E não é só no Brasil que se registram tais ocorrências.

Recentemente, em Portugal, uma situação de erro de fato que transfigurou para erro de direito também chamou a atenção.

Na partida entre Sporting Clube de Portugal e Boavista Futebol Clube, o árbitro aplicou o quinto (5°) cartão amarelo ao meia João Palhinha, impondo a suspensão do atleta do jogo seguinte por acúmulo desse tipo de cartão.

Após a partida, o árbitro manifestou expressamente que teria se excedido na arbitragem, confessando o erro de mérito sobre a aplicação e interpretação das regras (Leis do Jogo).

Tal revelação do árbitro tem o condão de tornar o erro de fato em erro de direito, possibilitando a anulação do ato desalinhado às regras do jogo.

A demanda virou processo na Justiça Desportiva portuguesa, a qual entendeu, tanto em primeira, como em segunda instância, que se tratava de erro de fato.

Em sede recursal, o Tribunal Arbitral do Desporto (TAD) expressou que carecia de estrutura minimamente necessária para se reunir e julgar o caso antes da partida seguinte, o que permitiu ao jurisdicionado o ajuizamento da demanda na Justiça Administrativa lusitana, através do próprio regulamento do TAD.

Com efeito, o Sporting Clube de Portugal ajuizou processo no Tribunal Administrativo luso. Vale asseverar que, o ordenamento jurídico português possui jurisdição dúplice, em que a Justiça Administrativa compõe o Poder Judiciário lusitano, assim como ocorre na França (princípio da jurisdição dúplice).
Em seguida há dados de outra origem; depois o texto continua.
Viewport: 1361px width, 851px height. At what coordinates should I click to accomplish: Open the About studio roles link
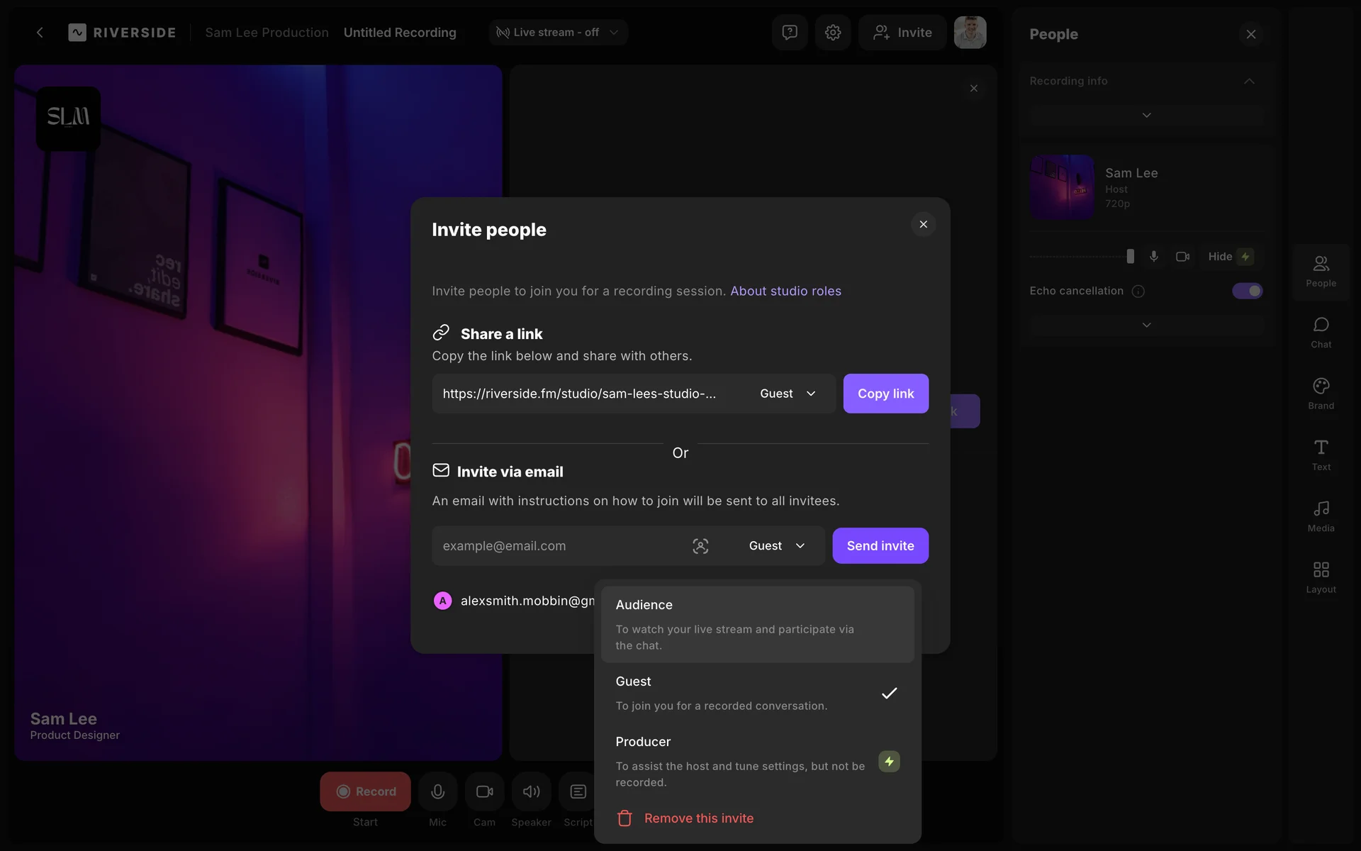point(785,291)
Apreciado o caso, a justiça portuguesa identificou a declaração do árbitro como confissão do erro de fato, transvertendo-o em erro de direito, o que ocasionou na anulação do cartão amarelo aplicado, permitindo ao atleta a participação na partida seguinte.

Apesar da divergência jurisprudencial e doutrinária, há espaço no ordenamento jurídico para compreender que o erro na interpretação ou aplicação das Leis do Jogo podem acarretar a anulação da partida, por efeito de uma das três conjunções acima delineadas que transmutam o erro de fato (error facit) para o erro de direito (error iuris).

As reclamações e objeções quanto à arbitragem faz parte do futebol. Não há uma partida sequer em que os torcedores de plantão discutem sobre problemas em arbitragens, seja por divergência de entendimento, seja por erros efetivos na aplicação das regras.

Em síntese, permitir que um erro na arbitragem seja reparado deve ser observado com cautela, tanto para que não se torne uma praxe, retirando a integridade da modalidade esportiva, como para que os equívocos não se perpetuem, comprometendo, com isso, o bom andamento da competição (pro competitione), princípio elementar do desporto.

……….

[1] MELO FILHO, Álvaro. Novo código brasileiro de justiça desportiva: marcos jurídicos e destaques. São Paulo: Editora Executiva, [s.a], p. 28-29.